-- begin Passage to read --

# High Power DC to DC Controller



## msandtheman (Mar 11, 2014)

I am working on a vintage electric car from the 80's called the "Silver Volt". We need a DC to DC controller the would allow us to step down from 200V to the 12V accessory battery while allowing approx 150 amps of peak current (for EHPS pump and electric A/C compressor). Does anyone know of a manufacturer we could contact?


----------



## frodus (Apr 12, 2008)

Why do you need that much peak current? If you're going from 200V down to 12V and connecting that 12V to an accessory battery, why not size the DC-DC for the continuous current requirement. Let the accessory battery take the peak currents.

i.e. let the Accessory battery be the buffer.


----------



## msandtheman (Mar 11, 2014)

The controller is replacing an alternator. An alternator charges a battery but also runs the accessories while the battery charges. If I were to use the battery only it would be dead (as per tests) rather quickly when considering the pump draws different currents depending on use.
I found a DC to DC controller at Electric Car Parts Company. They have one off the shelf that is really close to what we need and if not we can have them custom build one.


----------



## frodus (Apr 12, 2008)

You didn't read what I said. The Alternator doesn't take the huge pulses of current, the battery does. Size the DC-DC converter (not controller) for the continuous amps required, not the peak amps.

HV Pack --> DC-DC converter --> 12V aux battery --> 12V system

Keep it ON whenever you've got the 12V system on.


So find out your continuous and peak amp draws. Design the DC-DC for the continuous draw, and get a battery that will satisfy the peak draw.


----------



## msandtheman (Mar 11, 2014)

Thank you for your input.


----------



## John Metric (Feb 26, 2009)

www.ampahaulic.com has a 100amp unit.


----------

-- end Passage to read --
-- begin Raw data --

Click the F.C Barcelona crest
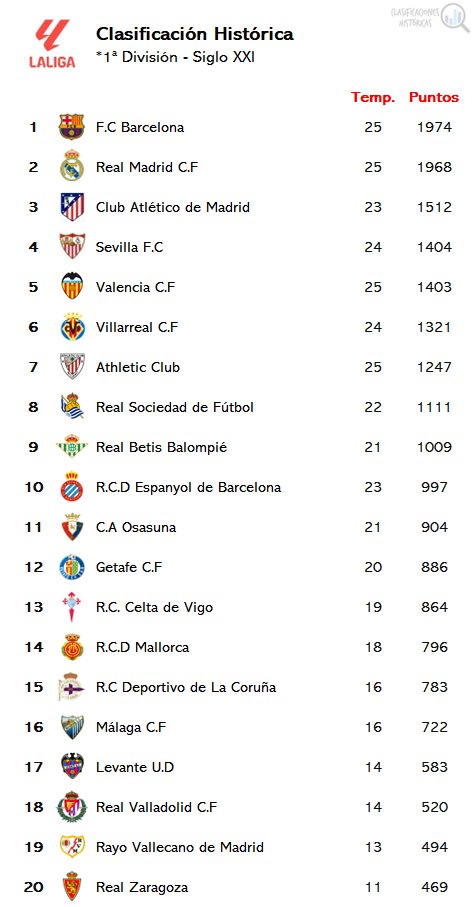The height and width of the screenshot is (907, 476). click(72, 127)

-- end Raw data --

§ **Your objective**
Answer these questions about the forum thread on the high-power DC to DC controller, one per line:
(a) From what voltage to what voltage does the first post want to step down?
(b) At which company did the original poster find a DC to DC controller?
(c) What current rating does the unit at www.ampahaulic.com have?

§ **Solved problem**
(a) From 200V to 12V.
(b) Electric Car Parts Company.
(c) 100 amps.